By that same token, I think that this project might benefit from an examination of even more "irrelevant" data. Much of their chosen dataset focuses on factors that are clearly related to the inner workings of the business—factors which, from an adversarial perspective, are almost certainly taken into consideration by the organizations setting their initial prices. I expect that the vast majority of the features in the dataset will be much better predictors of IPO's initial price than of its movement throughout the first day of trading.

Final Review

Summary:
The project's objective is to predict which companies' IPOs are worth investing in on one day of trading. The project looks at the factors of the companies that have a day one IPO success. It specifically uses logistic regression, decision trees, and random forests to understand which factors play into the success of an IPO. We also get more understanding of the models through confusion matrices for each model.

Things I like:

  • I like the level of detail you made with working on your dataset even before making EDAs. Some people don't realize that some of the data is wrong, and if they do, they just take it out of the dataset. But the team realized what was wrong and fixed it in the dataset so that they can not lose any data.
  • I like the table used to describe the features used in the data analysis as it also the reader to stop looking at dense paragraphs and notice what is important.
  • The fairness portion brought up a very interesting discussion on making the wealthy even wealthier, and how the project affects this.
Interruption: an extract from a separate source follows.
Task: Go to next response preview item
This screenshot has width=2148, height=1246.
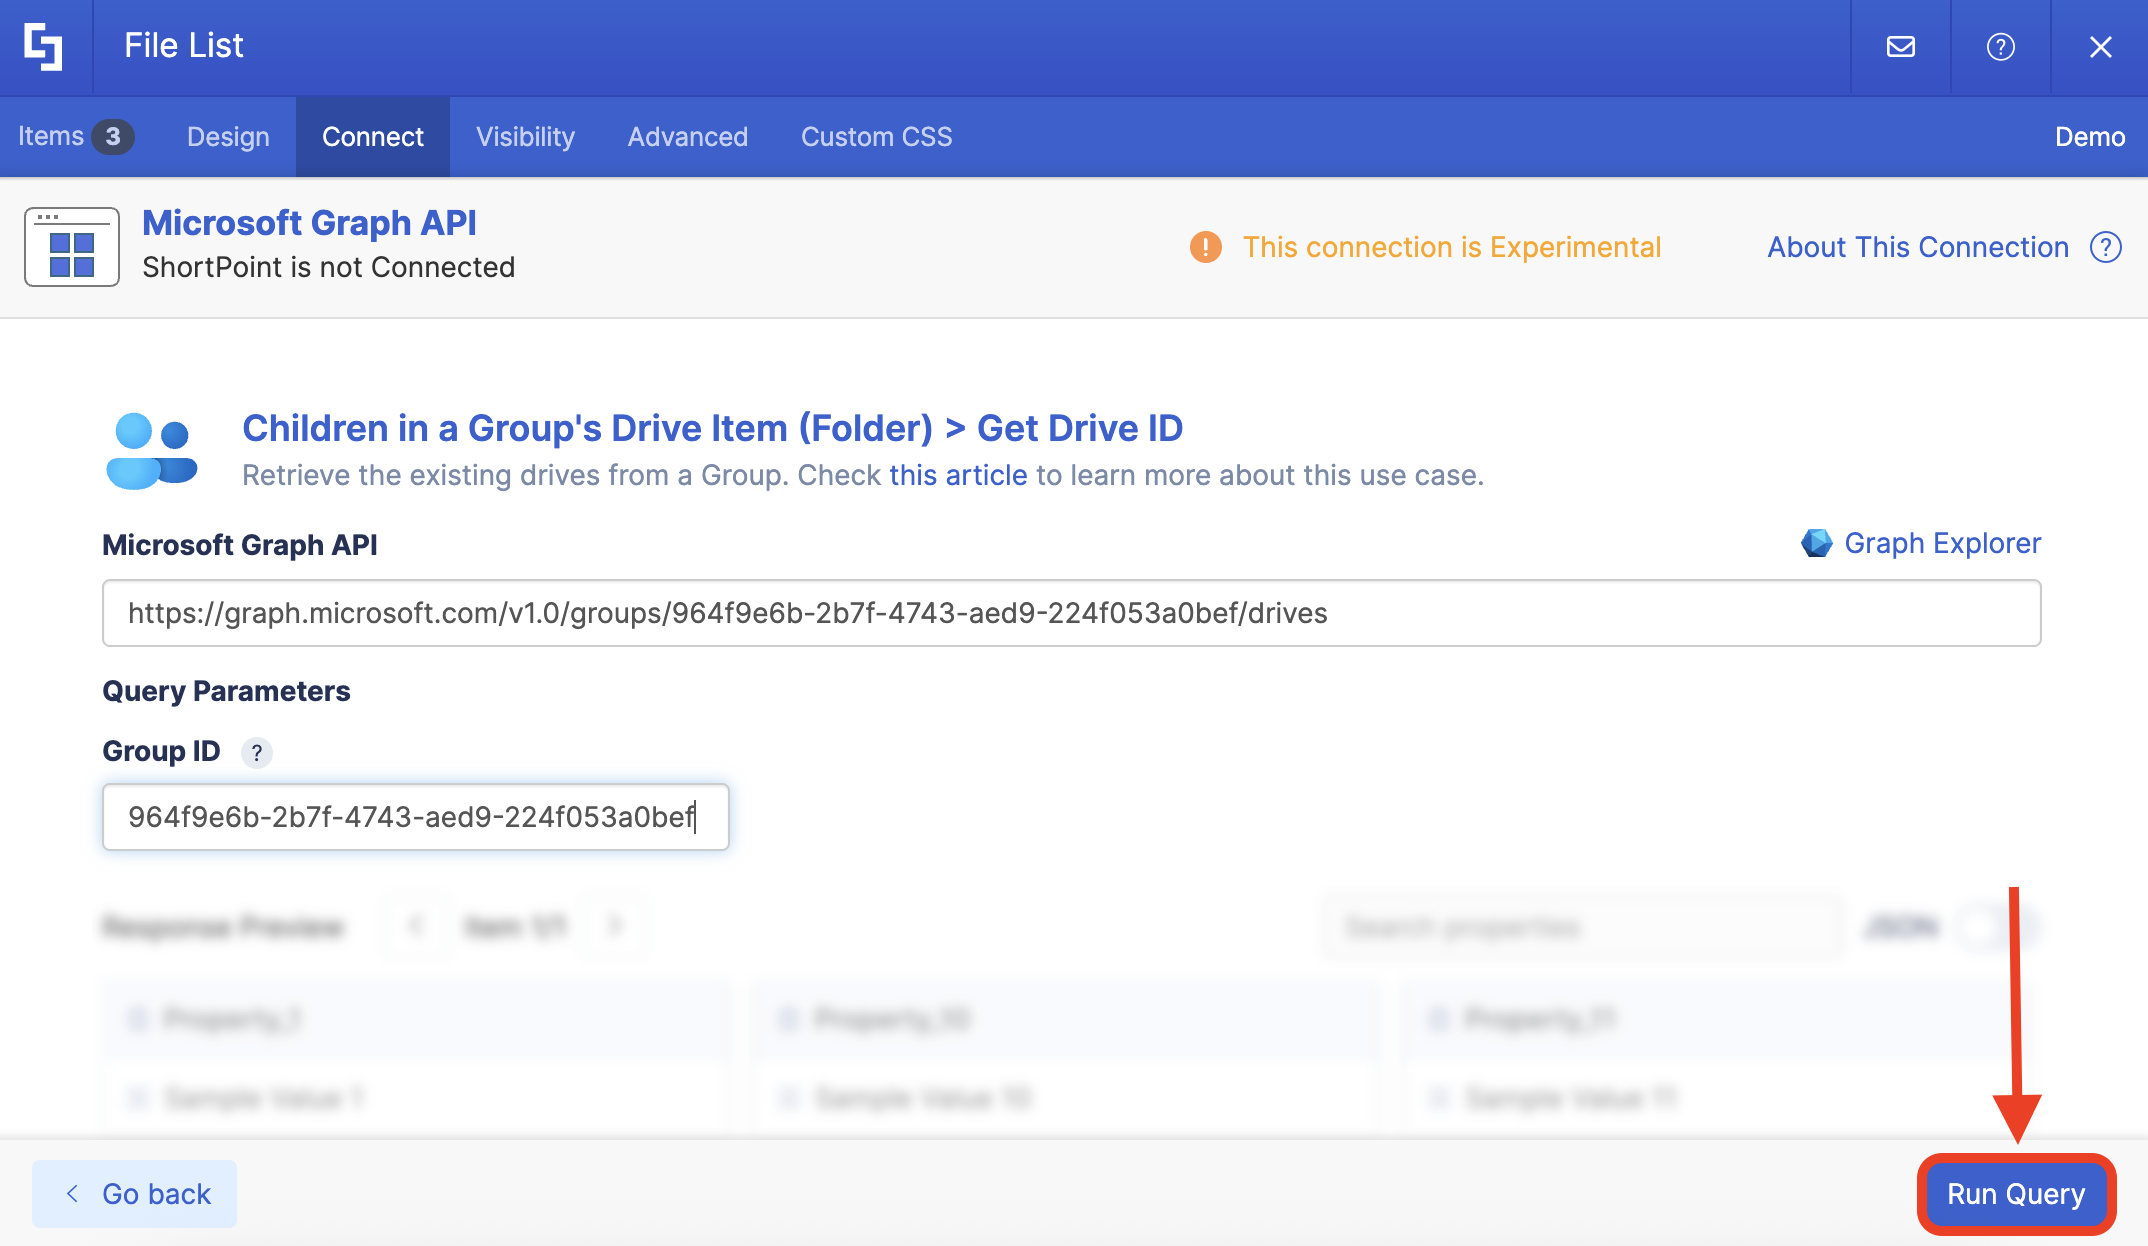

The overall usefulness of the model is good for first-time investors.

Areas for improvement:

  • The size of the confusion matrices in comparison to the other figures is unnerving. There is no reason why the confusion matrices should be that big while all the bar graphs are that small.
  • Although it may be in your proposal or midterm report, you should still say where the dataset you are using is from as it would alert the reader that datasets from there may have misinformation as stated with the checks that the group had made with Yahoo Finance.
  • In addition to the confusion matrix, I feel as if there could be a discussion about the false positives and false negatives as false positives would cause bad investments.

Final Project Peer Review

Summary

The purpose of this project to determine which factors lead to IPO success to help traders identify which companies are worth investing in. This ended up being a binary classification problem with 1 being buy the stock when it opens and 0 being pass on the stock, since it will fall in value at closing. They used three classification models: logistic regression, random forest, and support vector machines. In the end, the best model was SVM with a testing accuracy of 0.62 and a average profit per stock buy to be 0.74 cents.

Things I Like

  • The data set seemed challenging to work with, since there were so man missing values and inconsistencies. I'm glad you guys were up for the challenge.
  • The random forest model was interesting. I like how you noticed it was overfitting and then corrected using validation and hyper parameter tuning.
  • I like that you were aware of factors regarding fairness and wealth disparities and made sure your analysis was legally fair, with limited statistical bias.

Areas of Improvement

  • I was hoping for more justification behind choosing the classification models based on your data analysis, but it seems like they were chosen only because they are interesting to experiment with.
  • Some of the graphs seemed unnecessarily large, it made scrolling through the report somewhat inconvenient.
  • It would be nice if you expanded upon the parameters used in the SVM model. I am not sure why you decided to use an ref kernel for example and I'm wondering if other kernels may perform better if you tested it out with GridSearch.

Great job, your model accuracies far exceeded my expectations for a problem this hard!